La République Démocratique du Congo (RDC), premier producteur mondial de cobalt, renforce sa régulation du secteur minier en imposant un ultimatum strict aux entreprises exploitantes. L’Autorité de régulation et de contrôle des marchés des substances stratégiques (ARECOMS) a annoncé que les sociétés minières doivent impérativement écouler les quotas d’exportation non utilisés du quatrième trimestre 2025 avant le 30 avril 2026, sous peine de voir ces volumes retirés et réaffectés à une réserve stratégique nationale.
Cette décision, entrée en vigueur le 31 mars 2026 selon le président de l’ARECOMS, Patrick Luabeya, marque une nouvelle étape dans la politique de contrôle des exportations de cobalt en RDC. Elle vise à optimiser la gestion des ressources stratégiques du pays et à renforcer son influence sur le marché mondial des minerais critiques, essentiels notamment à la fabrication des batteries pour véhicules électriques.
Parallèlement, l’ARECOMS a précisé que les quotas d’exportation du premier trimestre 2026 pourront être utilisés jusqu’au 30 juin, en complément de ceux du deuxième trimestre. Cette flexibilité permet aux opérateurs de mieux s’adapter aux contraintes logistiques, tout en garantissant la validité des quotas alloués pour l’ensemble de l’année 2026.

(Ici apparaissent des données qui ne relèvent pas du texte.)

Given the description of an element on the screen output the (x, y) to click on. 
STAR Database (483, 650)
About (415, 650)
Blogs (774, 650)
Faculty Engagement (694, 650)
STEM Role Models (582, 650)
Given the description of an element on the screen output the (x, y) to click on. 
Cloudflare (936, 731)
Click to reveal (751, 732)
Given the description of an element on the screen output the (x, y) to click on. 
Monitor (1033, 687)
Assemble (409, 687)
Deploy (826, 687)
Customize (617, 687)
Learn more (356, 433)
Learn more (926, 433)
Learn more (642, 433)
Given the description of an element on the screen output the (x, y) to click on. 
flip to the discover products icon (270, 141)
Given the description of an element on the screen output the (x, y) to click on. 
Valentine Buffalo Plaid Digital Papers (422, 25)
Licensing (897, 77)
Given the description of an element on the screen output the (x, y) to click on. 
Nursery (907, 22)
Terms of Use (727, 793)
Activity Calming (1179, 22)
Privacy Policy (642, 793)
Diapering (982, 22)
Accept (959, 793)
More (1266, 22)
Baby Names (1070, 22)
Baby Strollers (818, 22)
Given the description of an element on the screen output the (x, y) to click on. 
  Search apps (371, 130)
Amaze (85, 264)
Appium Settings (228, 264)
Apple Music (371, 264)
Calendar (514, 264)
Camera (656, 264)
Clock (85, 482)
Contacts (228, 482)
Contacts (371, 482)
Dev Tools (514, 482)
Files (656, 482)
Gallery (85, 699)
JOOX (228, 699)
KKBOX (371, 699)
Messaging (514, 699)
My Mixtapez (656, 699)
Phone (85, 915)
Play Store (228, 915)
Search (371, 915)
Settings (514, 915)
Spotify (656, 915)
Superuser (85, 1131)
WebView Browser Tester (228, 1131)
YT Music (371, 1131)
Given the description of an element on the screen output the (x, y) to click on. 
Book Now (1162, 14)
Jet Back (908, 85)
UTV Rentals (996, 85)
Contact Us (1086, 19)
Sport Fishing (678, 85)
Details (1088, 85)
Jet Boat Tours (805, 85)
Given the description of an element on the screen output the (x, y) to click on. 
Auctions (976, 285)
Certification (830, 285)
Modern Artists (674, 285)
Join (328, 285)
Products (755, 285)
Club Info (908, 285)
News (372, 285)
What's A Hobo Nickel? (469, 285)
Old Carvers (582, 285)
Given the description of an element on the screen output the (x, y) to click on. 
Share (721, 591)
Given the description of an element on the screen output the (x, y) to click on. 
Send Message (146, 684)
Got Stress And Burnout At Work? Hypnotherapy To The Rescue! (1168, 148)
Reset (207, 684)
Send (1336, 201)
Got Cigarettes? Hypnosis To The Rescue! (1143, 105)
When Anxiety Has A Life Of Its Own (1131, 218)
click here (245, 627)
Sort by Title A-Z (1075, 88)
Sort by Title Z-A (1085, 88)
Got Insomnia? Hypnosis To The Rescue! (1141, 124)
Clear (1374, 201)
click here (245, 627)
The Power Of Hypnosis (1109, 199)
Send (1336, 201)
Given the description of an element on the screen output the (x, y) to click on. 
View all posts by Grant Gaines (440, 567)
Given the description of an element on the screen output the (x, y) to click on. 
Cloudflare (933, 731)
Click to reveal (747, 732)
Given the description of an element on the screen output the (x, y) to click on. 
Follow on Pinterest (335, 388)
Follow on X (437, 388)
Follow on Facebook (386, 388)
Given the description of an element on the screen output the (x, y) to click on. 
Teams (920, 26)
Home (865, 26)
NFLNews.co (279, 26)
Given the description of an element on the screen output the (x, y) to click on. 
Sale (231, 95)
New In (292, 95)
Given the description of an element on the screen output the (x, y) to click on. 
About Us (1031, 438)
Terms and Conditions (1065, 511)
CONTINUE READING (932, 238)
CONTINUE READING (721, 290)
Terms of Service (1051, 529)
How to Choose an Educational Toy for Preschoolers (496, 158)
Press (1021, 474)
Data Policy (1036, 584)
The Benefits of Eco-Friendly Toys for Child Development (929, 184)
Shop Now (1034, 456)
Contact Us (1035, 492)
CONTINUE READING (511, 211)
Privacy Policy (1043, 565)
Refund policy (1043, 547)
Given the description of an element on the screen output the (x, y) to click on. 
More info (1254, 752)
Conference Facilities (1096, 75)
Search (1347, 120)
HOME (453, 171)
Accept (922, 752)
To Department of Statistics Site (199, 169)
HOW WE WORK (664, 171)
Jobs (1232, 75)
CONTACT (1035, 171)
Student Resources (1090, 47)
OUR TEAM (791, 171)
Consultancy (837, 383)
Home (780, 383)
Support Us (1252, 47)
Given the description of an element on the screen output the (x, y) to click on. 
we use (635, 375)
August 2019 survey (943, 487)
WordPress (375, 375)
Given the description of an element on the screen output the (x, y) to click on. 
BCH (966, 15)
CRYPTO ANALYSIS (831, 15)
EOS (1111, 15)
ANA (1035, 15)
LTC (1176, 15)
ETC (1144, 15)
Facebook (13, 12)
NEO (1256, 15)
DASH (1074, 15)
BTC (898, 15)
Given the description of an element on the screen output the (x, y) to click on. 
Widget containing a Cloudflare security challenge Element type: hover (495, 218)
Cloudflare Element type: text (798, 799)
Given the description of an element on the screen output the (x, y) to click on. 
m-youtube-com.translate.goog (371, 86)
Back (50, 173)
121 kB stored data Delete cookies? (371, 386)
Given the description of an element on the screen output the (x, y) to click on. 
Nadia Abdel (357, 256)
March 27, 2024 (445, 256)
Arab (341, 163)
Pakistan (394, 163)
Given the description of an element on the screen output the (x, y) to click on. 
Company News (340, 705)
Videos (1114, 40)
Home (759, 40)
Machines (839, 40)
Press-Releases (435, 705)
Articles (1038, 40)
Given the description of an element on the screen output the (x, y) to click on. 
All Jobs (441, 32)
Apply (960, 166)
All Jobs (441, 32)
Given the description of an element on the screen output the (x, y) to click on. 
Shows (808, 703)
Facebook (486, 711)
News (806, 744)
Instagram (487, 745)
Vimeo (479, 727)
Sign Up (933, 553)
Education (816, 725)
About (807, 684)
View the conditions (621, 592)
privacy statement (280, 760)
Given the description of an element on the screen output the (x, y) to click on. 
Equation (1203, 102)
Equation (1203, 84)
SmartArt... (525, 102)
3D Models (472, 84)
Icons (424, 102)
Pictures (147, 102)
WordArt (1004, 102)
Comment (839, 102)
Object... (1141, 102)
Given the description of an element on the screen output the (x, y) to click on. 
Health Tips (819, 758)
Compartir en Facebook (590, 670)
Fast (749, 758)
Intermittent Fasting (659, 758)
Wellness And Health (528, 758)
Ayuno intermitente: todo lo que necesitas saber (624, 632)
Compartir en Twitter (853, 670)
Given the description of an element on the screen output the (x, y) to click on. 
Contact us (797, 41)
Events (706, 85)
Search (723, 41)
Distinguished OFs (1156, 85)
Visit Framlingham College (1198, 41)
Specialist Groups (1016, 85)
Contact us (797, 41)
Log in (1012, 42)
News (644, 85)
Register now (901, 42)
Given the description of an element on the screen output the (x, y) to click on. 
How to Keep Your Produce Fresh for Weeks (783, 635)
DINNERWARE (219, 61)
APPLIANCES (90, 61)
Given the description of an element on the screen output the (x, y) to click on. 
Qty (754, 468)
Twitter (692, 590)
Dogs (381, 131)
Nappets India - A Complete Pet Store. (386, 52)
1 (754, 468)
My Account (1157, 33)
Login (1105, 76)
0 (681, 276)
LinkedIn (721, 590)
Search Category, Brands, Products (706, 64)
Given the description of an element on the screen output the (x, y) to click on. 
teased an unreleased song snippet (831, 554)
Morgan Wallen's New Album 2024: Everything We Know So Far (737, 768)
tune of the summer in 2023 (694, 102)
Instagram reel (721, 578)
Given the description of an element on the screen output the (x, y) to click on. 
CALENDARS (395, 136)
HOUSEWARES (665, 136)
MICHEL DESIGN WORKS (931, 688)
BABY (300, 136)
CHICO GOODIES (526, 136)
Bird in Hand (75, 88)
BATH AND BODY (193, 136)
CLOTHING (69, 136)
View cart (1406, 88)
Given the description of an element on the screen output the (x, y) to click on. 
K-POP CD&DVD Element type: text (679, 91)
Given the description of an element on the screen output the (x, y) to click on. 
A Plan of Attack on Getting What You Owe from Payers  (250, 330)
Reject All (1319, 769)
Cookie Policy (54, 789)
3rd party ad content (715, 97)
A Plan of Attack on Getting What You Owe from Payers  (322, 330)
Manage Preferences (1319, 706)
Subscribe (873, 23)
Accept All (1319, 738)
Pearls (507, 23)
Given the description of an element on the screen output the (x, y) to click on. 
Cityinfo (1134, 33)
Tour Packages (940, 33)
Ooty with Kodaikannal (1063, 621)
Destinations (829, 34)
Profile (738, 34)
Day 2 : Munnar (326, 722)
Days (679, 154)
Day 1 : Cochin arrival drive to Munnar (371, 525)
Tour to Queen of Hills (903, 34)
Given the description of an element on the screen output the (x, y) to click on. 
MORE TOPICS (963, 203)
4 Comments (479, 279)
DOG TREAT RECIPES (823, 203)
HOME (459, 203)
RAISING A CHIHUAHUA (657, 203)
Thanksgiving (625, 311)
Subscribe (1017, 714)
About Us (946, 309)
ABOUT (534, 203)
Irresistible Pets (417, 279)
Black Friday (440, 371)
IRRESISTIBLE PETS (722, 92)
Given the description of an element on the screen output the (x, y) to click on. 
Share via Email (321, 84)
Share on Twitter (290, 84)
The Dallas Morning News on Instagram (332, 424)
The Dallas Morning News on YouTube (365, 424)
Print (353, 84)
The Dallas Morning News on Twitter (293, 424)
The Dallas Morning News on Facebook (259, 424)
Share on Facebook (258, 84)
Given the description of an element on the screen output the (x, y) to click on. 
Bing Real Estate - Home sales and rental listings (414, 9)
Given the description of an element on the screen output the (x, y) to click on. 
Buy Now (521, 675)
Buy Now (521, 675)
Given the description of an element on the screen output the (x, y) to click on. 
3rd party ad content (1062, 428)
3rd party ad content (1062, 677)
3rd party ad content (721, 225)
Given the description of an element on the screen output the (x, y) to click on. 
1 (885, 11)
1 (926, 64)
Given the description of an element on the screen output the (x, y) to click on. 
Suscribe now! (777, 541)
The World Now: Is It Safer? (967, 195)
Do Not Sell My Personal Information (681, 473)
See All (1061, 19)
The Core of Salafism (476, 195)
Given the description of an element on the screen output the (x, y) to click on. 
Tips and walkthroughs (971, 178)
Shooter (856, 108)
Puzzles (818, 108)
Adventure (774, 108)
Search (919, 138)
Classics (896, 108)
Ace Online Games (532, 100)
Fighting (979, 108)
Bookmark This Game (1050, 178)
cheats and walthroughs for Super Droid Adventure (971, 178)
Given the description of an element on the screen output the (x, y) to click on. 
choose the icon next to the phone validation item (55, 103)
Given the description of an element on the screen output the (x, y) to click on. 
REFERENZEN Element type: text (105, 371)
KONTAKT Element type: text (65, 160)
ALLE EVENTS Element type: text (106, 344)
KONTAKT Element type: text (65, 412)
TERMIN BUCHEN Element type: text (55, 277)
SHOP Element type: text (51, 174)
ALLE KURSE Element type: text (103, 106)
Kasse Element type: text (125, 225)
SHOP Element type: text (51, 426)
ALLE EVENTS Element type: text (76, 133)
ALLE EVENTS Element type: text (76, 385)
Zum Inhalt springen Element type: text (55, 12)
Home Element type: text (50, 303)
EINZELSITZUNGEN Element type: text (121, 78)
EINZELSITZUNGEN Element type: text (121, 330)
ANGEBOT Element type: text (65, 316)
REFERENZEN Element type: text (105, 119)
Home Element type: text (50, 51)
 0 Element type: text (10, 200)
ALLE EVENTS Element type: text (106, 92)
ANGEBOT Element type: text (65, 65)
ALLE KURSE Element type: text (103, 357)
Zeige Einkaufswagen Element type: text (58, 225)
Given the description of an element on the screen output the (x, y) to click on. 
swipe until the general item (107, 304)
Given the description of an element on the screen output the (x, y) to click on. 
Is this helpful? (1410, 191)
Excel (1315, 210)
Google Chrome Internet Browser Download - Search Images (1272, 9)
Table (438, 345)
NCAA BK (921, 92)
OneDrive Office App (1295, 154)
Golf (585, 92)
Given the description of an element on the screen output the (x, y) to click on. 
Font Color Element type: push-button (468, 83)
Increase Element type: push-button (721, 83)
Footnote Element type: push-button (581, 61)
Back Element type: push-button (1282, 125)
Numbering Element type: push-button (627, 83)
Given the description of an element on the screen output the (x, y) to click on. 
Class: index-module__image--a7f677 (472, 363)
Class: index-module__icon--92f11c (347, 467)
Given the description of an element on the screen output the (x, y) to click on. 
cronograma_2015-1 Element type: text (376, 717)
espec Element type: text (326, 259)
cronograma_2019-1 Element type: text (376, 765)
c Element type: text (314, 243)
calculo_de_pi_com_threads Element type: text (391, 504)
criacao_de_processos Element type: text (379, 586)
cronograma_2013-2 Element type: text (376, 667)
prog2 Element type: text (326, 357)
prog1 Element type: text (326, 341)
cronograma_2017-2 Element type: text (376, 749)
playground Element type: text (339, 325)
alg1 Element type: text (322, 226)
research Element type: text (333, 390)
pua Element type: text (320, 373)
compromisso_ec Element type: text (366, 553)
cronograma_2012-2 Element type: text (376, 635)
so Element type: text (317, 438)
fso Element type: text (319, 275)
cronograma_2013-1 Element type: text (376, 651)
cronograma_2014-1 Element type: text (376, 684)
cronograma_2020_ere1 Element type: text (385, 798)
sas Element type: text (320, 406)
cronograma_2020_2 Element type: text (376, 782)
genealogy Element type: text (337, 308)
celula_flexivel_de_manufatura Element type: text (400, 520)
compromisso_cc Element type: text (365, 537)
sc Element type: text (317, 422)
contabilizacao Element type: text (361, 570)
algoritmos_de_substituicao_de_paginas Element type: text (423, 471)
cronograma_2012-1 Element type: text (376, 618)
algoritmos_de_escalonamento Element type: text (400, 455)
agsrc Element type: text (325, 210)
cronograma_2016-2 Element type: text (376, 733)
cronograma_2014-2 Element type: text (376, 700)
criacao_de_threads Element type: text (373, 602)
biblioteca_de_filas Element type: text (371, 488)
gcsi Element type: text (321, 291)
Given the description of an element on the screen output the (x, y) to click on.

Avec environ 70 % de la production mondiale de cobalt, la RDC joue un rôle central dans la chaîne d’approvisionnement des technologies vertes. En 2025, le gouvernement avait déjà instauré des quotas d’exportation après plusieurs mois de suspension des exportations, une stratégie qui avait contribué à réduire l’offre sur le marché international et à soutenir les prix du cobalt.
Cependant, la mise en œuvre de ce système de quotas n’a pas été sans difficultés. Plusieurs entreprises minières ont rencontré des contraintes opérationnelles et logistiques, ralentissant l’exécution des volumes autorisés. Malgré la reprise des exportations, ces défis ont affecté le rythme des expéditions, suscitant des réactions contrastées au sein de l’industrie.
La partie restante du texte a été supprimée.